## SELECTED TEXT

Rt-3 cluster mysql backend

I am looking to migrate the backend (mysql) to a clustered platform and
was planning on using mysql 5.1.
However rt-3.6 need Innodb and the cluster needs ndbcluster … have
anyone had a work around for this … or possibly more general have
anyone implemented a mysql clustered backend …
On google I came across
:http://forums.mysql.com/read.php?25,32782,32812#msg-32812 …but unless
I am missing something the innodb tables would n’t be replicated in the
suggested solution …Any help will be greatly appreciated…
the system will be rt-3.6 / dbix 1.43 /mysql 5.1 /gentoo / apache2
/mod_perl2
Roy

Roy El-Hames wrote:

I am looking to migrate the backend (mysql) to a clustered platform
and was planning on using mysql 5.1.
However rt-3.6 need Innodb and the cluster needs ndbcluster … have
anyone had a work around for this … or possibly more general have
anyone implemented a mysql clustered backend …
On google I came across
:http://forums.mysql.com/read.php?25,32782,32812#msg-32812 …but
unless I am missing something the innodb tables would n’t be
replicated in the suggested solution …Any help will be greatly
appreciated…
the system will be rt-3.6 / dbix 1.43 /mysql 5.1 /gentoo / apache2
/mod_perl2
Roy

Last time I looked, NDBcluster still required to be able to fit the
complete DB into RAM (apart from the other problems).
How large is your database?
Also, ISTR Jesse saying that the DB is not really the bottleneck any
more (in most cases) - years after years of optimizations have left
their traces…

What are your requirements regarding the availability?

cheers,
Rainer

Rainer Duffner wrote:

Roy El-Hames wrote:

I am looking to migrate the backend (mysql) to a clustered platform
and was planning on using mysql 5.1.

## RECORD LIST
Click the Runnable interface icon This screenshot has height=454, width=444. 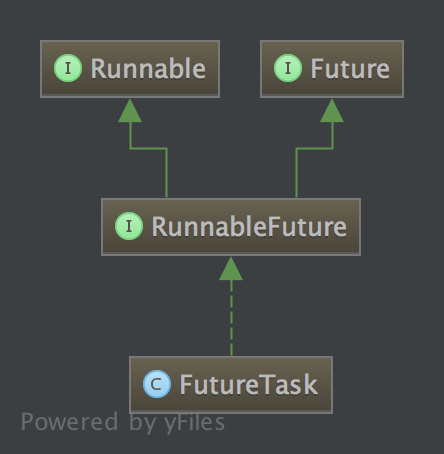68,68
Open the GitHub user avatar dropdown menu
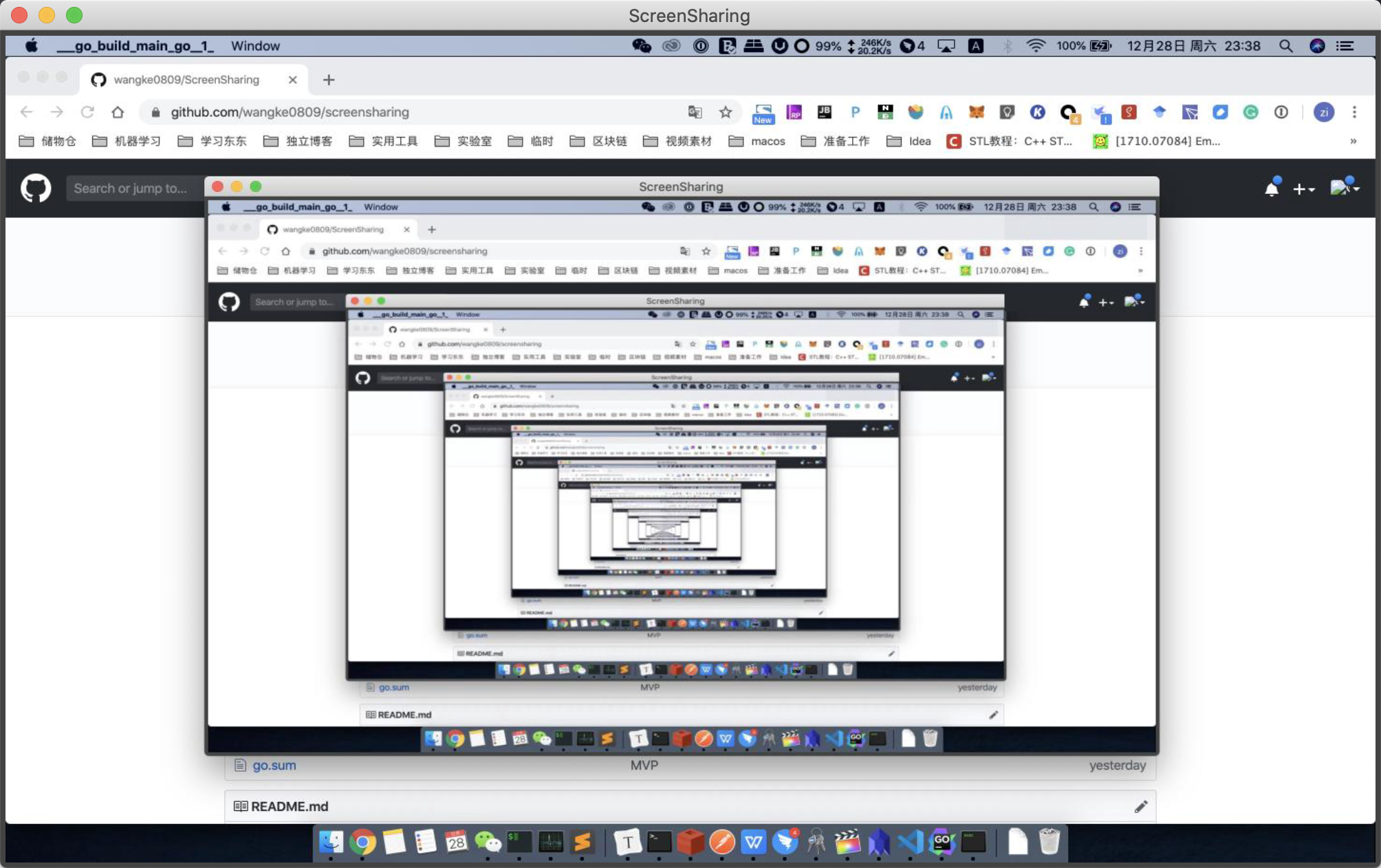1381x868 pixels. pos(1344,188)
---
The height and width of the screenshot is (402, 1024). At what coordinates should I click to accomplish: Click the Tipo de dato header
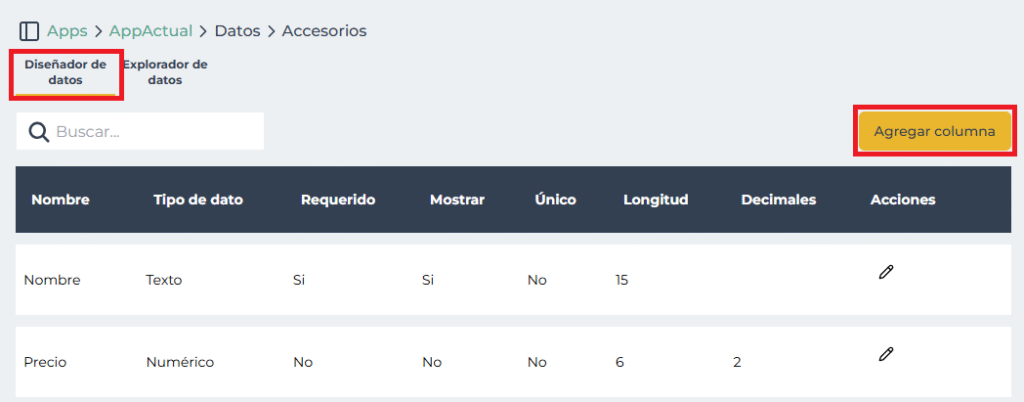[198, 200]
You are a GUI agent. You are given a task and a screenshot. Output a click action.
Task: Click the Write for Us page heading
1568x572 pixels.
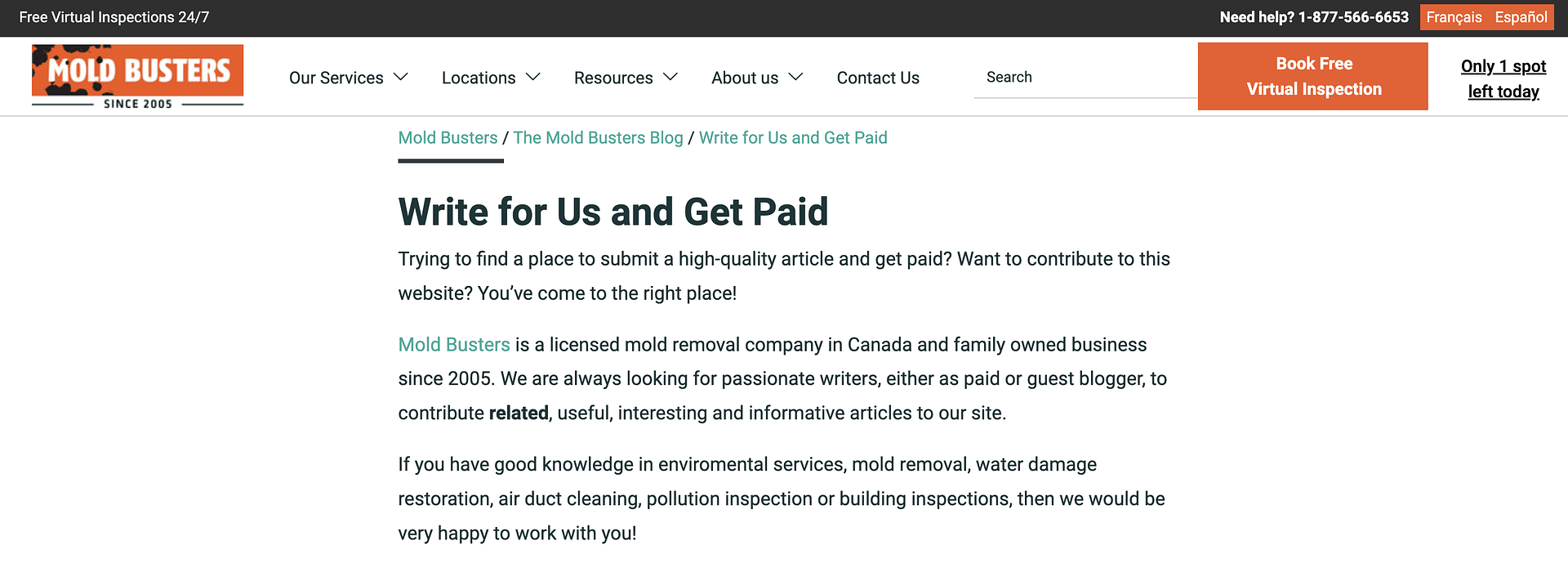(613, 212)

## GOAL A
In the mailing-list thread about moving RT's MySQL backend to a cluster, what obstacle does Roy describe for running RT 3.6 on a clustered MySQL setup? Explain it briefly.
## GOAL B
List every component of the system Roy plans to run, as the mailing-list thread gives it.

## EXERCISE RESULT A
RT 3.6 needs the InnoDB storage engine, but the MySQL cluster needs ndbcluster. Roy therefore asks whether anyone has found a workaround. He doubts the solution he found on Google, because he thinks its InnoDB tables would not be replicated.

## EXERCISE RESULT B
- rt-3.6
- dbix 1.43
- mysql 5.1
- gentoo
- apache2
- mod_perl2